[Rows showing where targets appear]

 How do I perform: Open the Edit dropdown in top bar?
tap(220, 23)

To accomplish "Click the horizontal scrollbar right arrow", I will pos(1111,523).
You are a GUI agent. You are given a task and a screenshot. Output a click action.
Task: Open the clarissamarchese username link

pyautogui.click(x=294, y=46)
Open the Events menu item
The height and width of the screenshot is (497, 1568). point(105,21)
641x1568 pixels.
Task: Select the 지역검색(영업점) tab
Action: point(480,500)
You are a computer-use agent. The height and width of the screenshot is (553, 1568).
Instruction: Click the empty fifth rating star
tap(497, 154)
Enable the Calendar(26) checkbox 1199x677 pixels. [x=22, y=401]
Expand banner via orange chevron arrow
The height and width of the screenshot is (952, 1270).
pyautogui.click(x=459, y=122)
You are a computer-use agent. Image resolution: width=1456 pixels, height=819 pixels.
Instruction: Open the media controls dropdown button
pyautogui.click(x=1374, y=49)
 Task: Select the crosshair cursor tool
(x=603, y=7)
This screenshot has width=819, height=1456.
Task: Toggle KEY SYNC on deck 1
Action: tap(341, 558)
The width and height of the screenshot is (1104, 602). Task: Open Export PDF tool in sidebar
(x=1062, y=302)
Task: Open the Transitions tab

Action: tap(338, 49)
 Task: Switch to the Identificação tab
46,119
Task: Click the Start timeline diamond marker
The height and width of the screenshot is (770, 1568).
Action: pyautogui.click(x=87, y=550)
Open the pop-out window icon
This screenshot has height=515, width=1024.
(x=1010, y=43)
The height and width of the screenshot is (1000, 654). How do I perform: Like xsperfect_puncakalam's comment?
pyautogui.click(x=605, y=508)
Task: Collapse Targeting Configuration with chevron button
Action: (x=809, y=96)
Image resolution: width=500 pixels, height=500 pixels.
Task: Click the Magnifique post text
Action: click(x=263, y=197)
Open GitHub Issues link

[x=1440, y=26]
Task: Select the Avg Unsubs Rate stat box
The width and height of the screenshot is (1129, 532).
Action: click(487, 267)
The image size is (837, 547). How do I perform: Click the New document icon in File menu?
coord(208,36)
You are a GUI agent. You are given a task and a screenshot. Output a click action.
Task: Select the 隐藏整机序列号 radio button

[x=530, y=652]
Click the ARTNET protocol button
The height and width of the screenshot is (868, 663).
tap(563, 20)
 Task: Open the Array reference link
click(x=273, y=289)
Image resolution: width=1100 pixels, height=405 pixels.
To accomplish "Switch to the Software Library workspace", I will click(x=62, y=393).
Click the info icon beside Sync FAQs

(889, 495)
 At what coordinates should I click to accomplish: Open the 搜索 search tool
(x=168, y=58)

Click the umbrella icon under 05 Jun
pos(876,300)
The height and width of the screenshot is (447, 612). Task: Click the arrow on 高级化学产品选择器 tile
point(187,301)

*TASK DESCRIPTION*:
Rewrite all of the material above, putting "Goal" in place of each "Instruction" and leaving everything else untouched.

*WRITTEN RESPONSE*:
 How do I perform: Open the Edit dropdown in top bar?
tap(220, 23)

To accomplish "Click the horizontal scrollbar right arrow", I will pos(1111,523).
You are a GUI agent. You are given a task and a screenshot. Output a click action.
Task: Open the clarissamarchese username link

pyautogui.click(x=294, y=46)
Open the Events menu item
The height and width of the screenshot is (497, 1568). point(105,21)
641x1568 pixels.
Task: Select the 지역검색(영업점) tab
Action: point(480,500)
You are a computer-use agent. The height and width of the screenshot is (553, 1568).
Goal: Click the empty fifth rating star
tap(497, 154)
Enable the Calendar(26) checkbox 1199x677 pixels. [x=22, y=401]
Expand banner via orange chevron arrow
The height and width of the screenshot is (952, 1270).
pyautogui.click(x=459, y=122)
You are a computer-use agent. Image resolution: width=1456 pixels, height=819 pixels.
Goal: Open the media controls dropdown button
pyautogui.click(x=1374, y=49)
 Task: Select the crosshair cursor tool
(x=603, y=7)
This screenshot has width=819, height=1456.
Task: Toggle KEY SYNC on deck 1
Action: tap(341, 558)
The width and height of the screenshot is (1104, 602). Task: Open Export PDF tool in sidebar
(x=1062, y=302)
Task: Open the Transitions tab

Action: tap(338, 49)
 Task: Switch to the Identificação tab
46,119
Task: Click the Start timeline diamond marker
The height and width of the screenshot is (770, 1568).
Action: pyautogui.click(x=87, y=550)
Open the pop-out window icon
This screenshot has height=515, width=1024.
(x=1010, y=43)
The height and width of the screenshot is (1000, 654). How do I perform: Like xsperfect_puncakalam's comment?
pyautogui.click(x=605, y=508)
Task: Collapse Targeting Configuration with chevron button
Action: (x=809, y=96)
Image resolution: width=500 pixels, height=500 pixels.
Task: Click the Magnifique post text
Action: click(x=263, y=197)
Open GitHub Issues link

[x=1440, y=26]
Task: Select the Avg Unsubs Rate stat box
The width and height of the screenshot is (1129, 532).
Action: click(487, 267)
The image size is (837, 547). How do I perform: Click the New document icon in File menu?
coord(208,36)
You are a GUI agent. You are given a task and a screenshot. Output a click action.
Task: Select the 隐藏整机序列号 radio button

[x=530, y=652]
Click the ARTNET protocol button
The height and width of the screenshot is (868, 663).
tap(563, 20)
 Task: Open the Array reference link
click(x=273, y=289)
Image resolution: width=1100 pixels, height=405 pixels.
To accomplish "Switch to the Software Library workspace", I will click(x=62, y=393).
Click the info icon beside Sync FAQs

(889, 495)
 At what coordinates should I click to accomplish: Open the 搜索 search tool
(x=168, y=58)

Click the umbrella icon under 05 Jun
pos(876,300)
The height and width of the screenshot is (447, 612). Task: Click the arrow on 高级化学产品选择器 tile
point(187,301)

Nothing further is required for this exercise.